* [Requirement]: Copy exactly, and only, the lines from the line containing "The image size" through the last line of the records below, both included, and leave out any pictures.

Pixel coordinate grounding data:
━━━━━━━━━━
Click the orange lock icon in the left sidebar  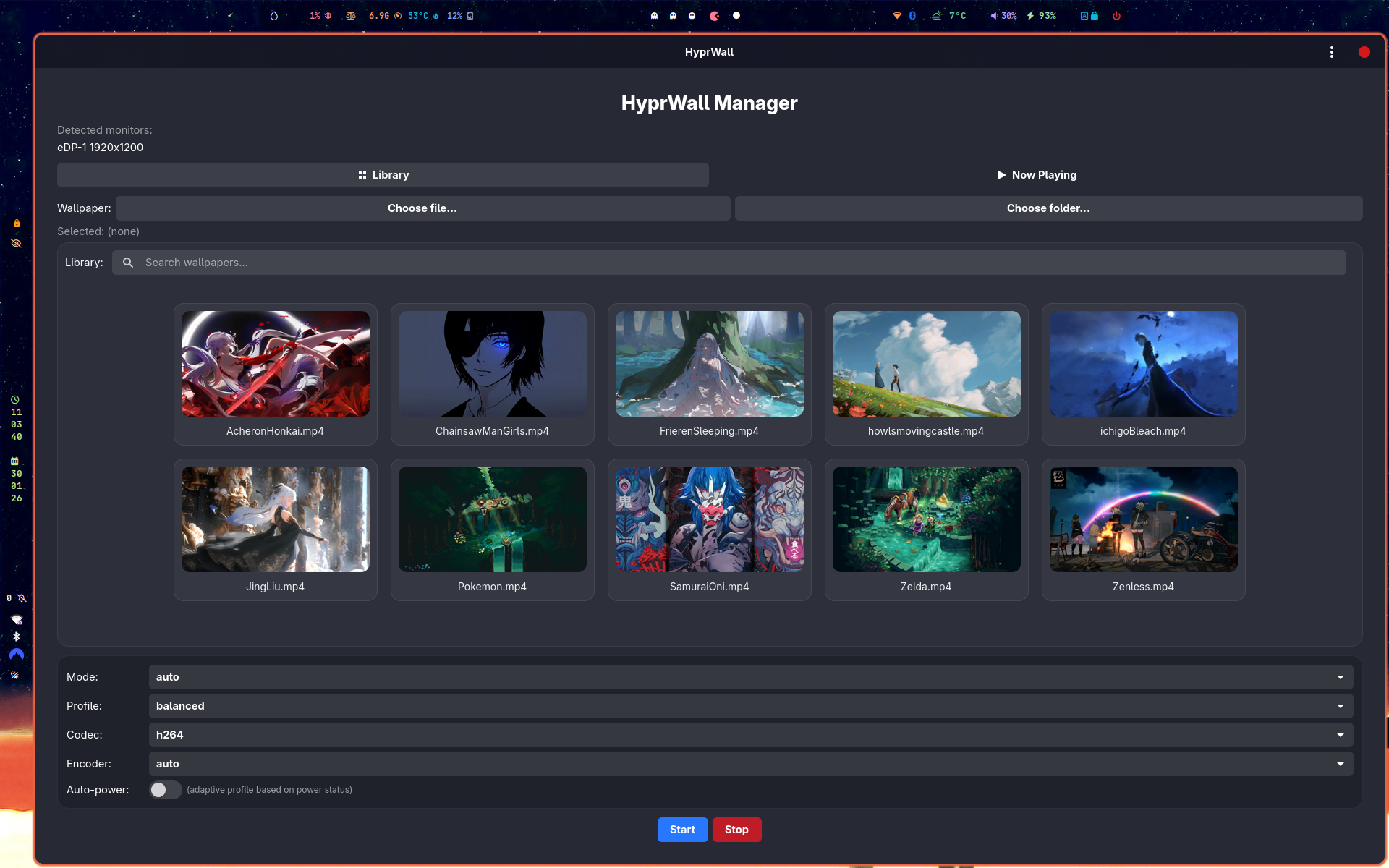coord(16,223)
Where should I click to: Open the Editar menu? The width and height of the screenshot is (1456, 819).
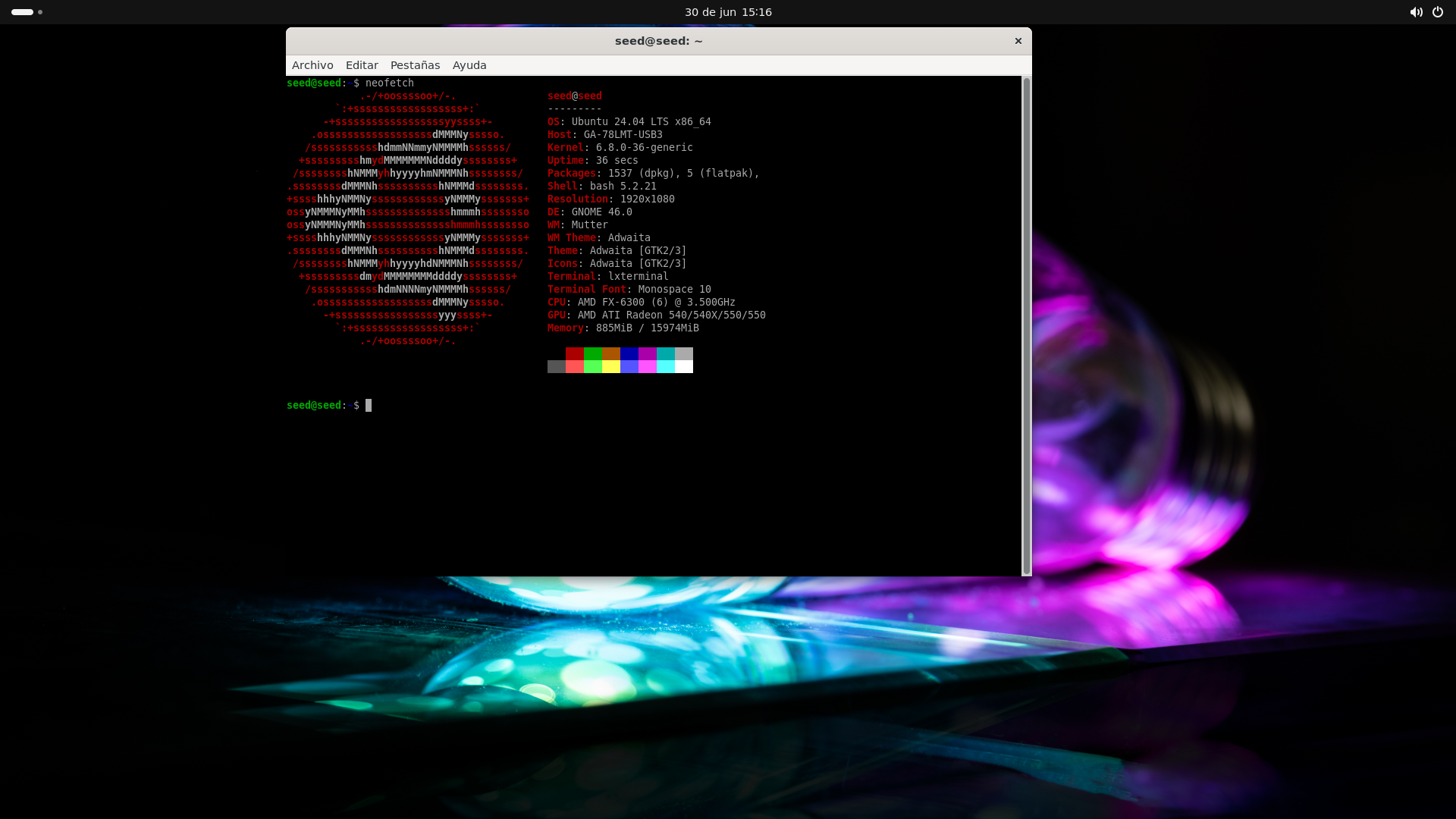[362, 65]
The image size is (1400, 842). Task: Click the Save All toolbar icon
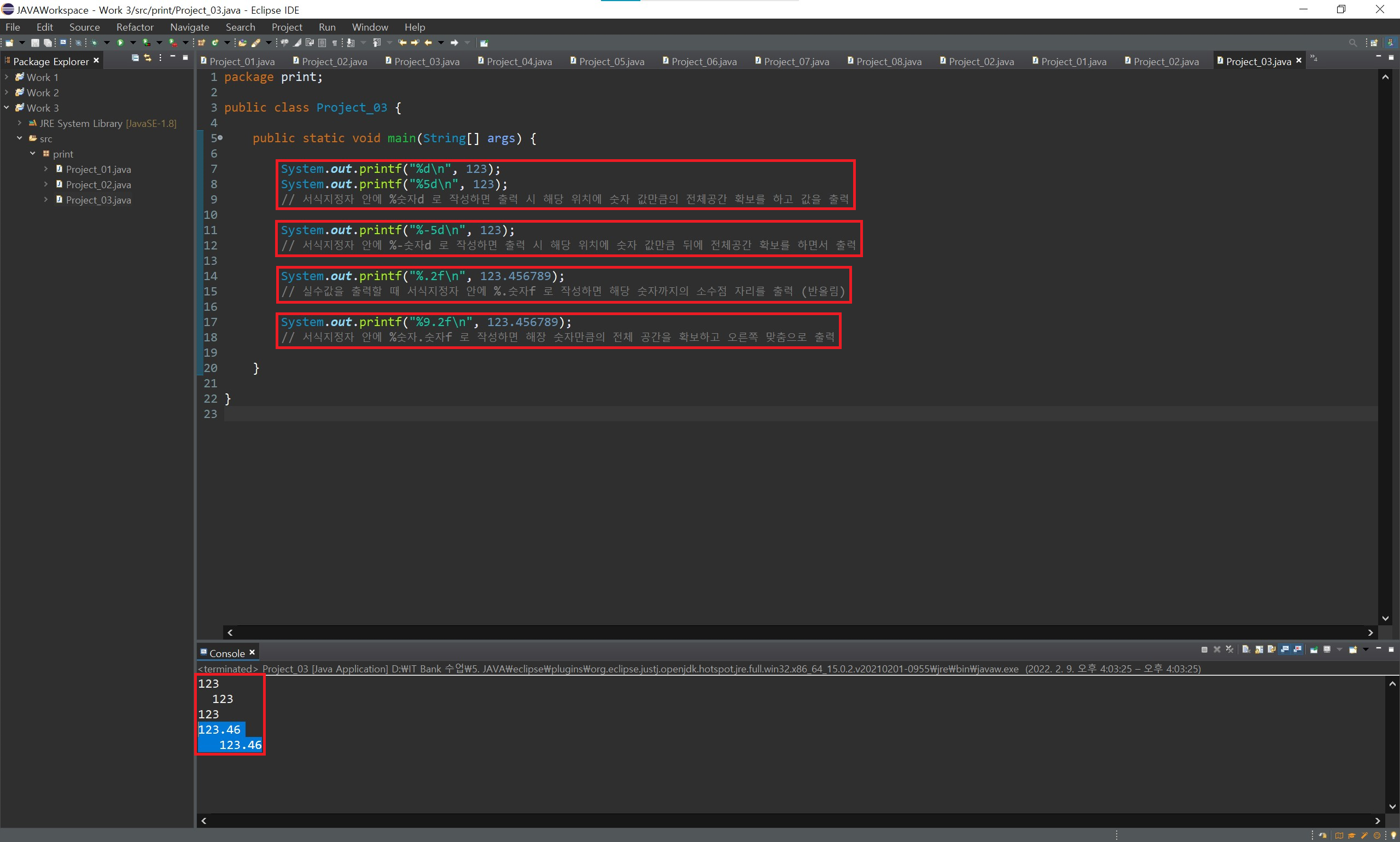tap(48, 43)
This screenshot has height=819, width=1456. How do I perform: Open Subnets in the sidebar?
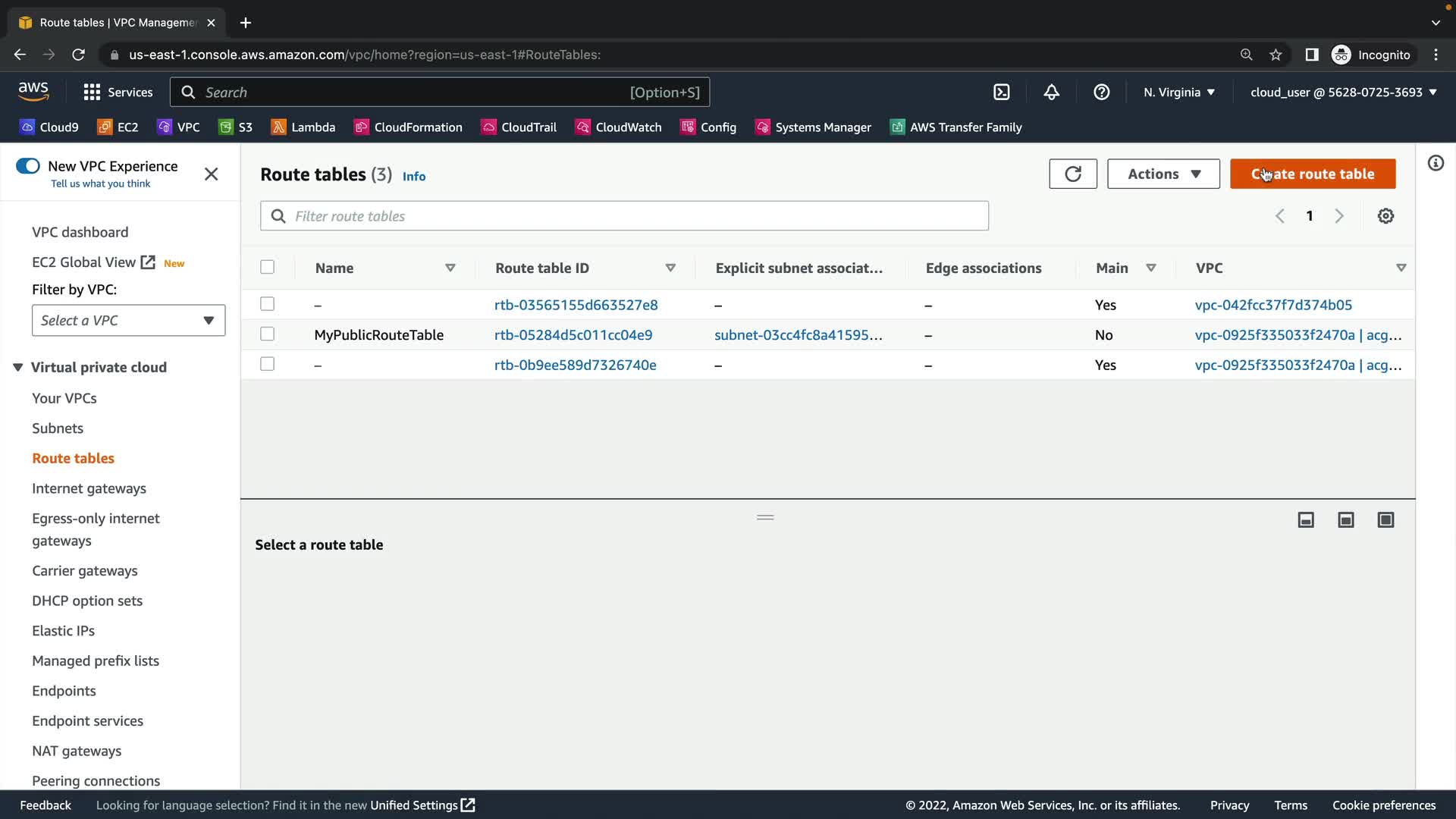pyautogui.click(x=58, y=428)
━━━━━━━━━━
* [Exercise result]:
The image size is (1400, 842). Task: Click the Save All toolbar icon
tap(48, 43)
This screenshot has height=819, width=1456. How do I perform: Open Subnets in the sidebar?
pyautogui.click(x=58, y=428)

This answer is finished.